After being told by a coworker that pomegranate was a “hipster fruit” (not pomegranate juice, mind you, that’s for health foodies, nor pomegranate liquor, which is for yuppies, but actually eating the pomegranate seeds), I was just sent this:

Which has pretty much made my afternoon.
Surely pomegranates are too expensive to be truly hipster? Or maybe I don’t understand hipsters well enough — I guess they are the ones who buy pre-ripped jeans.
Aren’t pomegranates, like, $1.45? About the same price as an (organic) apple.
Wow, at the Giant near me, I saw them for $3+ (on sale they were 2 for $4).
Clearly there is fruit price gouging going on. The FTC must be notified at once.
Well, I’ve never bought any in DC. I bought one while home in Ohio last week, and that’s how much it was—but I was also at WalMart. Of course, half of them were literally rotting, too, which I found extremely odd, but apparently WalMart thinks its acceptable to leave rotting fruit sitting out.
They aren’t the only ones. The same Giant routinely has rotting apples *and* peaches out. The only store I’ve been to where the produce is consistently fresh is Wegmans. Happily, a new one is opening near me in 2009.

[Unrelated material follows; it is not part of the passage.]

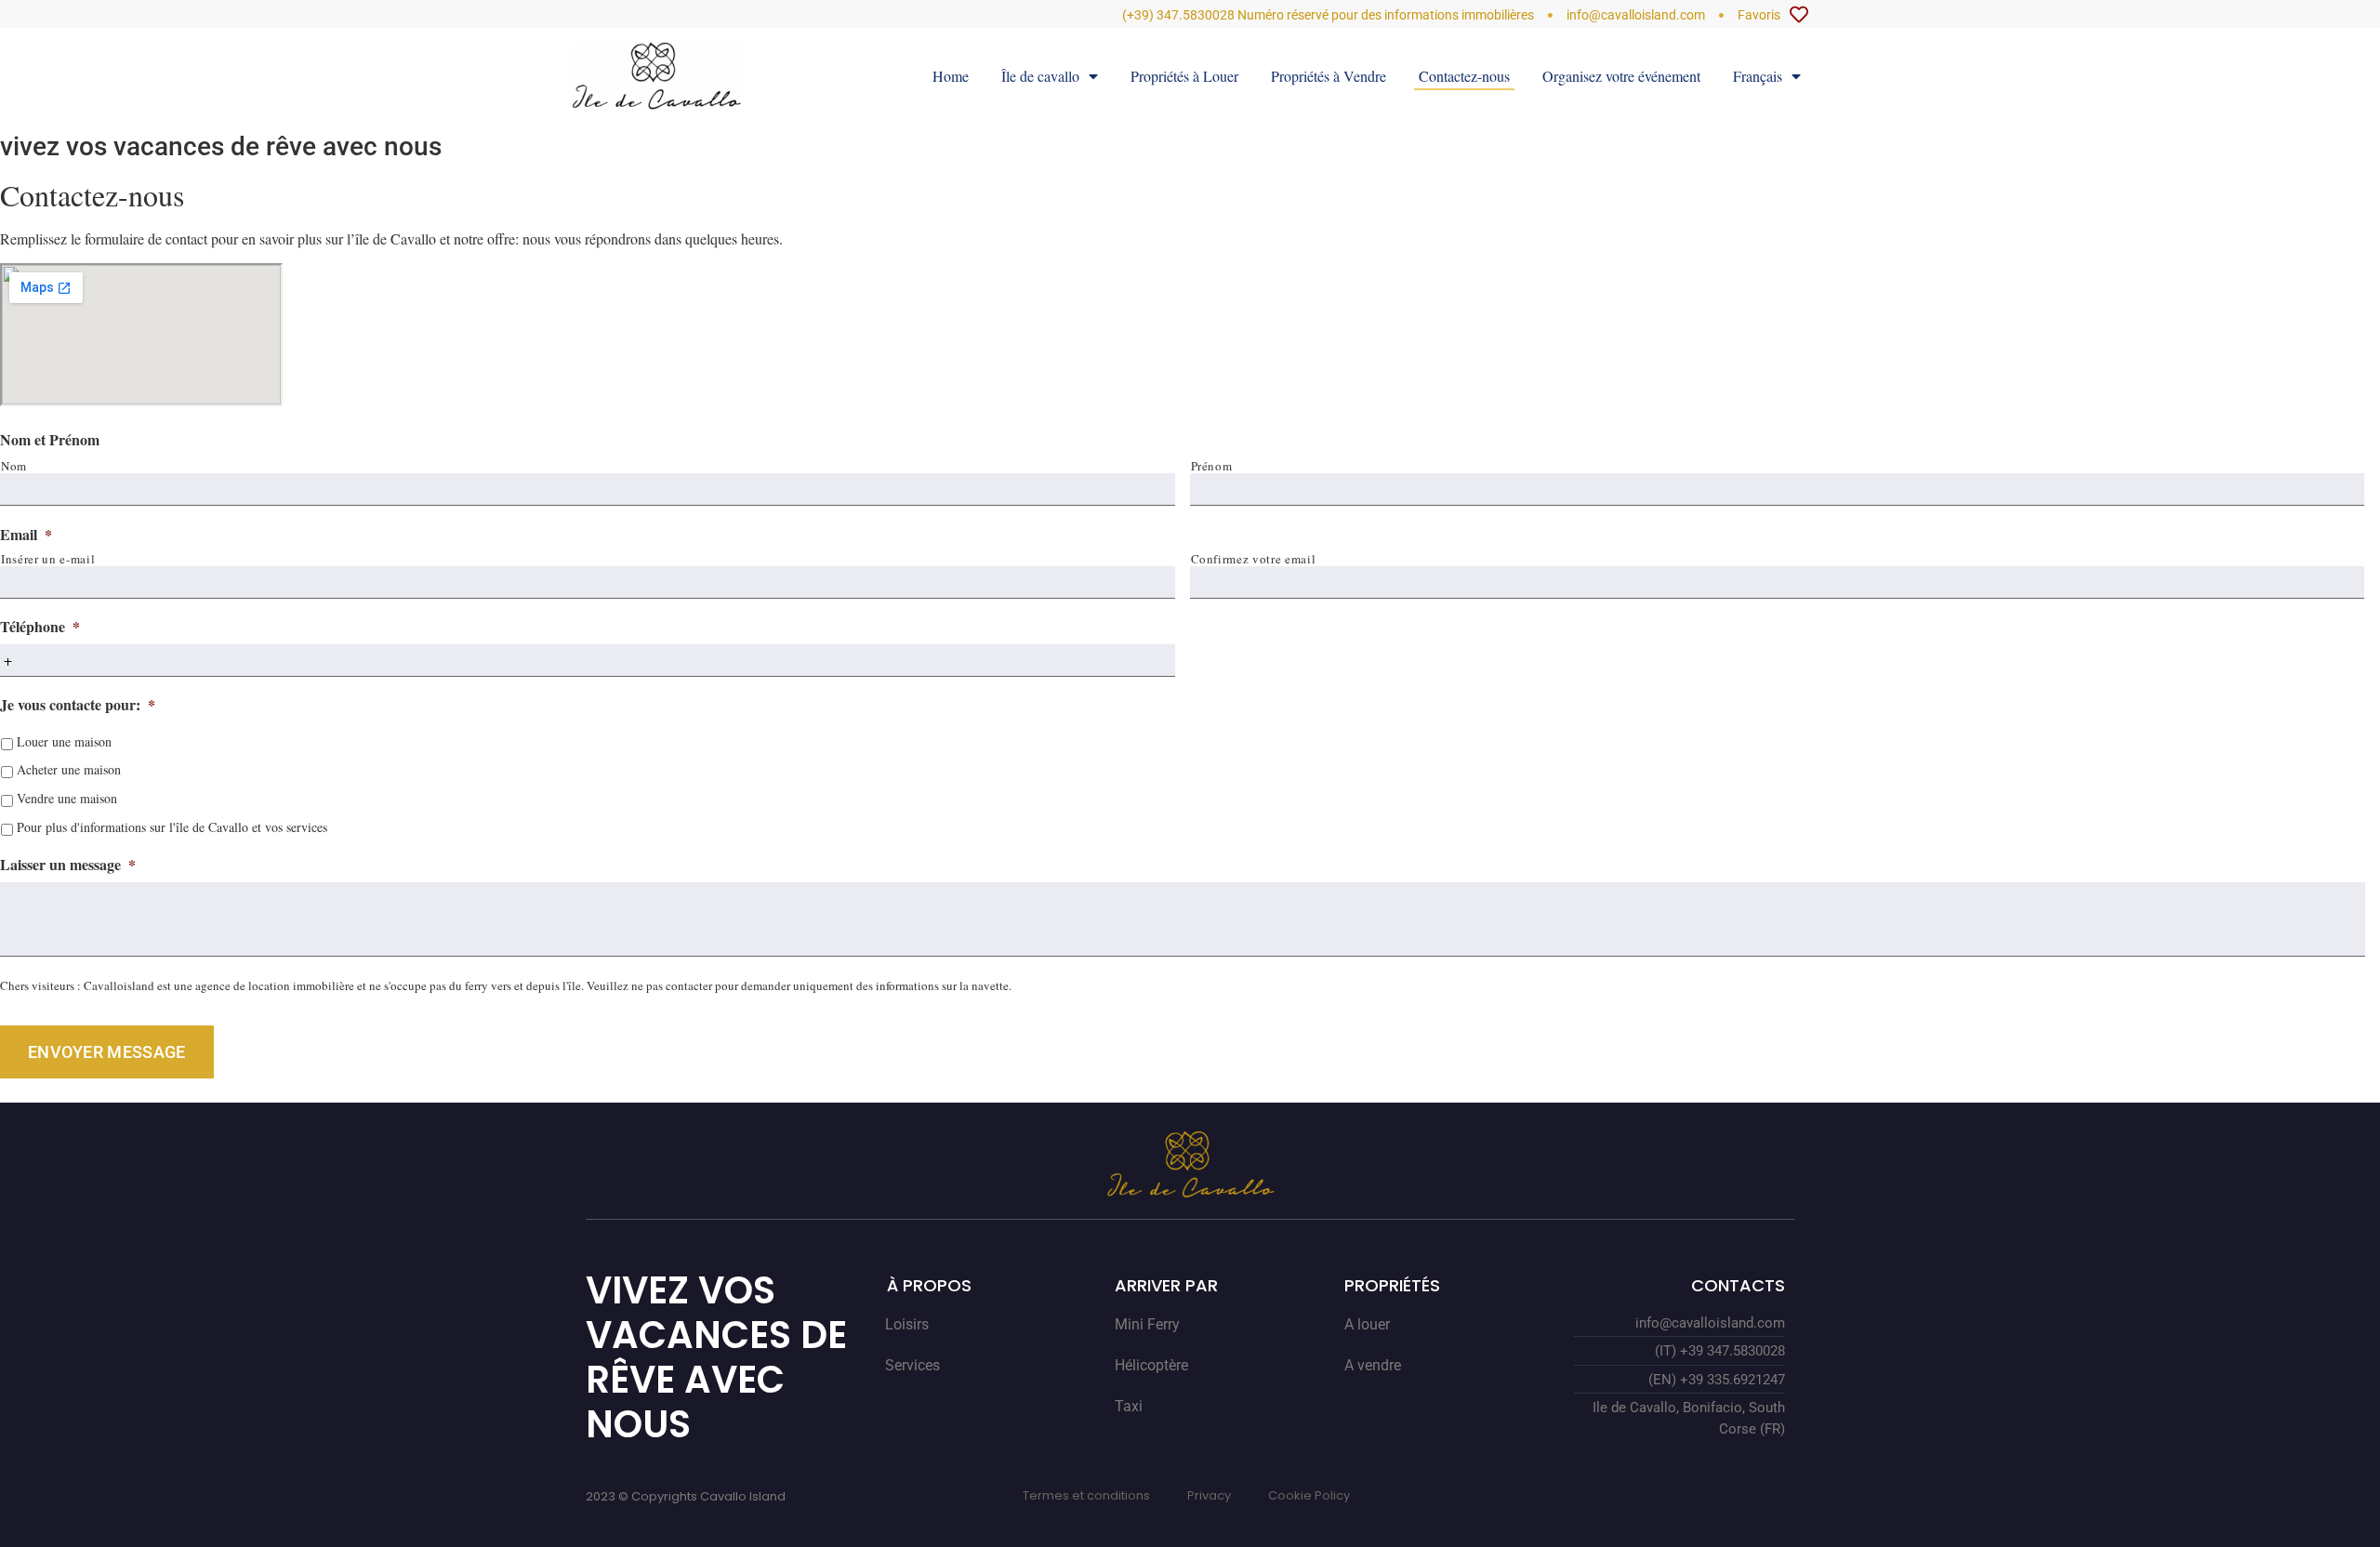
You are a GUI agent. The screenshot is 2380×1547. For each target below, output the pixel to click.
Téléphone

Are you talking about the Giant near Tenley/the Cathedral?
No, the one in Columbia MD, just off Rt. 108. I’ve definitely been to that one, though, in the years before abandoning the glamorous field of Washington DC public policy.
“Surely pomegranates are too expensive to be truly hipster?”
In a world of $4 coffee, $16 organic chicken breast and $200 ripped and stained jeans…clearly the hipster will spend money on what’s hot…er, wait…on what’s hot but has to be packaged like it’s not hot because buying anything “in” would mean a deduction in hipster points.